» **Document text**
# # # #
Effect of Sterilization Methods on Plastics and Elastomers (eBook)

Chapter 2 Acrylonitrile-Butadiene-Styrene (ABS)

Category: Engineering thermoplastic, styrenics.

General Description: Acrylonitrile-butadiene-styrene (ABS) includes a range of resins, each manufactured with usually more than 50% styrene and varying amounts of acrylonitrile and butadiene. ABS is an opaque resin, available in high- and low-gloss versions, that offers good processability and impact resistance.

The Dow Chemical Magnum® 2600 series includes Magnum 2620 (high gloss), Magnum 2630 (high gloss), and Magnum 2642 (low gloss); these are designated for health care applications. Magnum 9020 is one of the highest gloss ABS resins with high impact strength and medium flow.[17]

Bayer Lustran ABS 248 is a high gloss, medium impact ABS. Lustran ABS 743 is a high impact ABS.[18]

BASF Terlux is a transparent, amorphous thermoplastic based on an MABS polymer. Terlux gains its impact strength from a rubber phase made from polybutadiene, embedded submicroscopically into the matrix of styrene, acrylonitrile, and methyl methacrylate. Terlux offers an ideal combination of properties typical of ABS, such as a balanced stiffness/toughness ratio and the high transparency well known in PMMA molding compositions. This special combination of properties makes Terlux unique among transparent thermoplastics.[19]

Sterile Applications: Trays and kits, surgical equipment, surgical staplers, home test kits, roller clamps, and piercing pins. Magnum 9020 is used for injection molding durables.
# # # #
Data items:
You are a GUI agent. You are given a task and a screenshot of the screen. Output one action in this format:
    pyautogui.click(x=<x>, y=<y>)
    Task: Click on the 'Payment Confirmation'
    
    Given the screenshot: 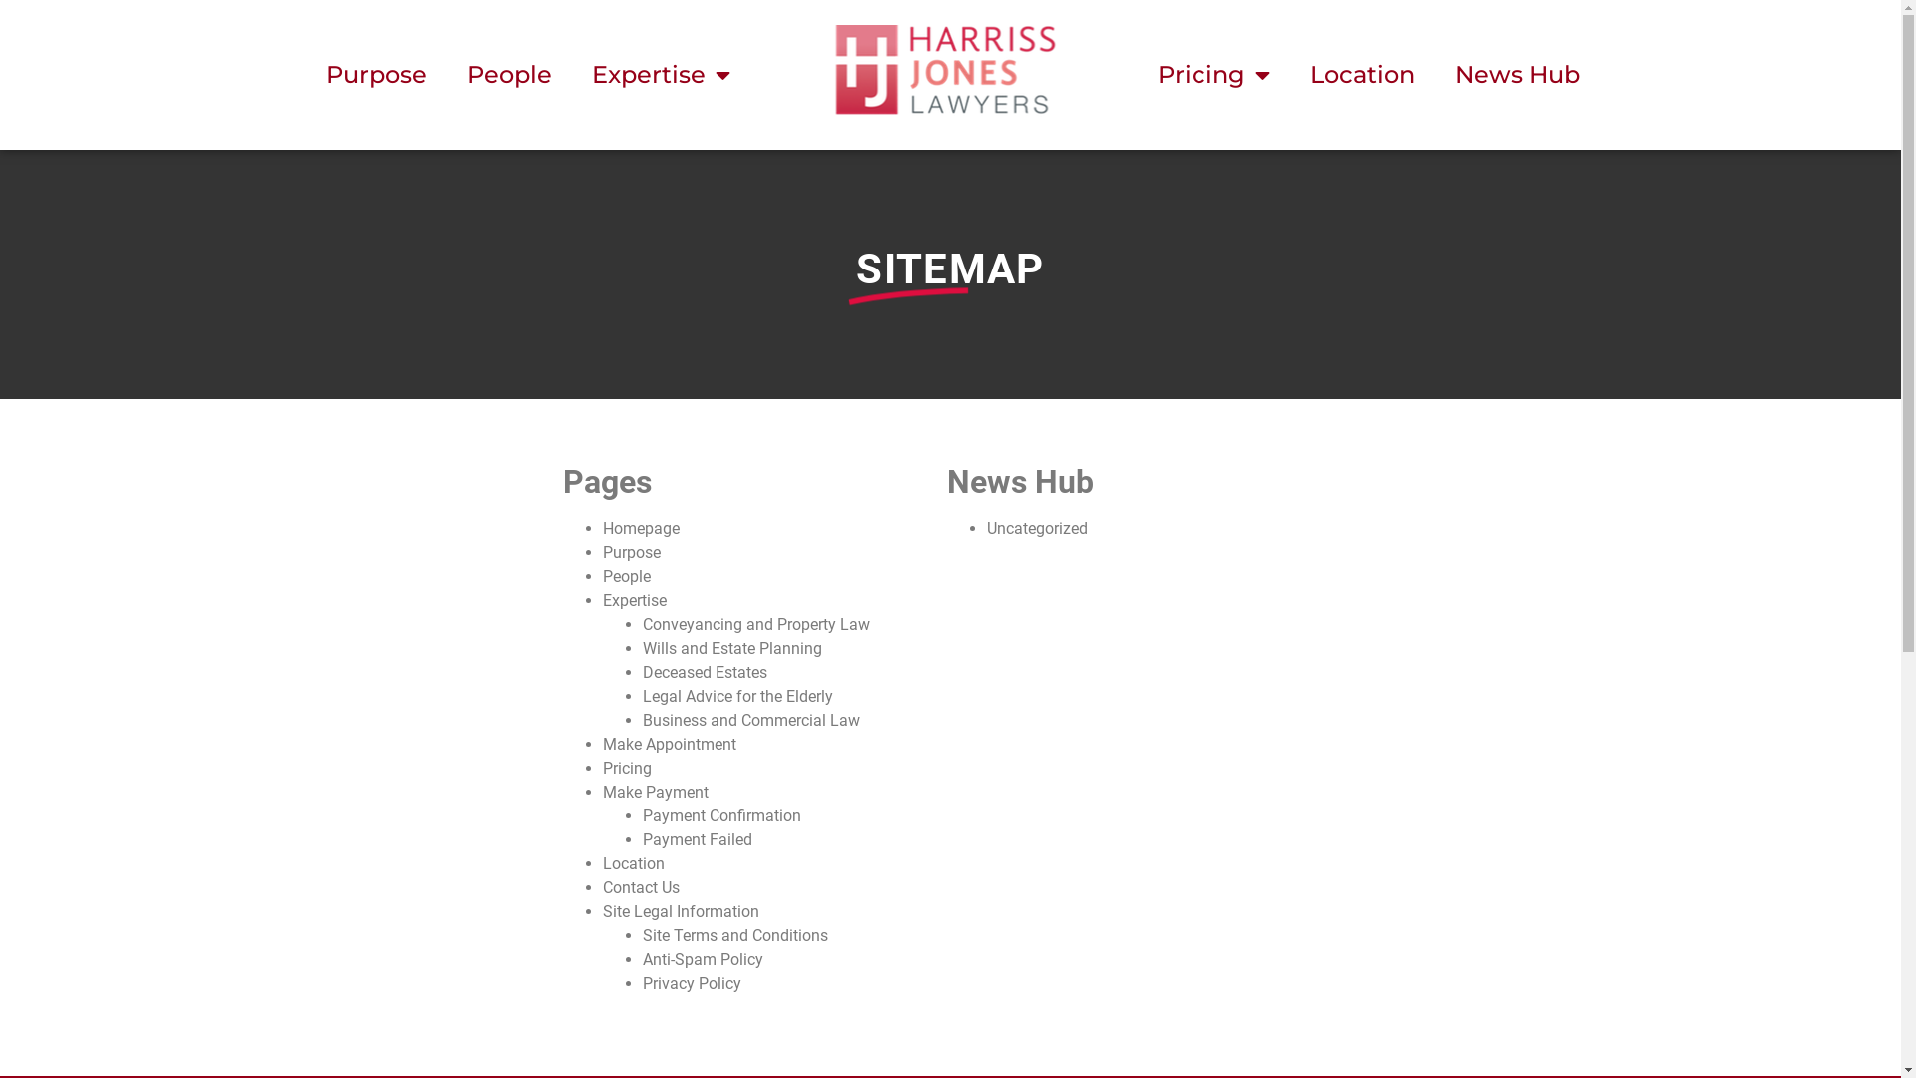 What is the action you would take?
    pyautogui.click(x=721, y=816)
# # # #
» **Instruction 1**
In the chapter on ABS, what gives Terlux its impact strength? Answer in one to three sentences.
» **Instruction 2**
Answer these questions from the chapter on ABS:
(a) What category is ABS placed in?
(b) Which Magnum resin in the 2600 series is low gloss?
(c) Which Lustran grade is described as a high impact ABS?
» **Instruction 3**
Say whether each statement agrees with the chapter on ABS:
(a) ABS is a transparent resin.
(b) Magnum 9020 is used for injection molding durables.
(c) Terlux is a crystalline thermoplastic.

» **Final answer 1**
Terlux gets its impact strength from a rubber phase made from polybutadiene. This rubber phase is embedded submicroscopically into a matrix of styrene, acrylonitrile, and methyl methacrylate.

» **Final answer 2**
(a) Engineering thermoplastic, styrenics.
(b) Magnum 2642.
(c) Lustran ABS 743.

» **Final answer 3**
(a) No: "ABS is an opaque resin"
(b) Yes: "Magnum 9020 is used for injection molding durables."
(c) No: "a transparent, amorphous thermoplastic"